One way to improve overall worksite health is to improve the health of our meetings – both at internal and external sites. We spend nearly half of our waking hours at work with many of those hours spent in meetings and conferences. By adopting healthy meeting guidelines, MSU Extension can help to create an environment that supports employees’ and stakeholders’ efforts to eat well and be physically active.
The National Alliance for Nutrition and Activity (NANA) in the Center for Science in the Public Interest provided recommendations to improve the health of in-person and virtual meetings. The guidelines include general recommendations and specifics related to beverages, food, physical activity and sustainability as well as tobacco-free guidelines. They also include recommendations for a standard healthy meeting or a superior healthy meeting. Meeting hosts can make gradual improvements to reach the higher standard.
NANA provided the Healthy Meeting Toolkit that you can also share with partners that may host meetings. Organizations, institutions and companies have the opportunity to take the NANA Healthy Meeting Pledge to adopt healthy meeting practices through the Center for Science in the Public Interest. Having healthy meetings, conferences and events helps to create an environment that supports employees and members in their efforts to eat well and be physically active. As we make gradual changes as an organization, in the future we can look at the opportunity of taking the pledge ourselves.
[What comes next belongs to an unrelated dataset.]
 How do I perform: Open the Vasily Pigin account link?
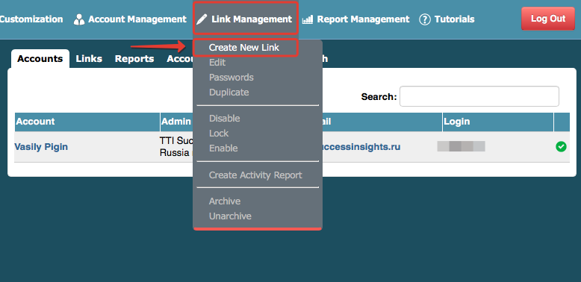[41, 147]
In the meantime, let’s watch for opportunities to incorporate these healthy practices in our meetings. It’s a great model for us to recognize that when we’re doing educational programming, we’re telling others what they should do and how they should do it. Yet, if we’re not demonstrating the same good practices that we’re suggesting others follow, it cuts into our credibility with them. Let’s look for those occasions not only with our dietary choices but also with programming in physical activities that make for a healthy lifestyle.